Get radar-datatree running locally in two minutes.

Prerequisites#

  • Python ≥ 3.12 — required by xarray 2026.4 and the rest of the stack.

  • Network access to s3://nexrad-arco on AWS us-east-1 (anonymous reads — no AWS credentials needed).

Install#

We strongly recommend uv — a fast Python package manager — but conda works too.

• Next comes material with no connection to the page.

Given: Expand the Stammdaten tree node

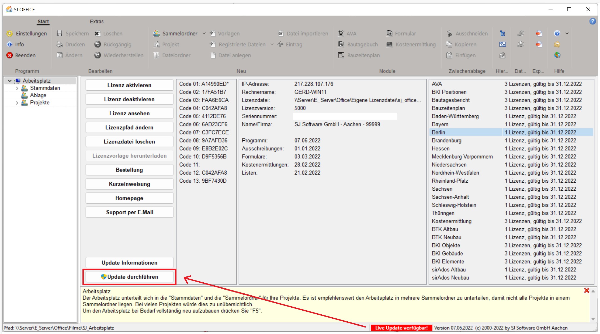Looking at the screenshot, I should point(17,88).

git clone https://github.com/AtmoScale/radar-datatree.git
cd radar-datatree
uv sync
uv run jupyter lab notebooks/
git clone https://github.com/AtmoScale/radar-datatree.git
cd radar-datatree
conda env create -f environment.yml
conda activate radar-datatree
jupyter lab notebooks/

No multi-gigabyte downloads required — data streams directly from the cloud.

Verify your install#

Run the Quickstart snippet in a Python session (or a fresh notebook cell). If it prints a list of VCP-* nodes, your install is healthy — every dependency loaded, anonymous S3 reads work, and you’re already streaming from the public archive. Then jump straight into Notebook 1 for the full polarimetric walkthrough.

What got installed#

Core radar-datatree stack

Package

Version

Why it matters

xarray

2026.4

Hierarchical DataTree data model.

xradar

0.12

Radar-specific I/O on top of xarray (CfRadial, NEXRAD Level II readers, QC).

zarr

3.1.2

Cloud-optimized chunked storage; required for the v3 spec used in nexrad-arco.

icechunk

2.0.4

ACID-compliant transactional layer over Zarr — opens the archive as a versioned repo.

rustytree-xarray

0.2

Rust-backed DataTree backend (engine="rustytree"); ~10× faster than engine="zarr" on icechunk repos served from object storage.

s3fs

2025.5.1

Anonymous S3 reads against the AWS Open Data bucket.

Full dependency tree (including visualization extras for individual tutorials) lives in pyproject.toml.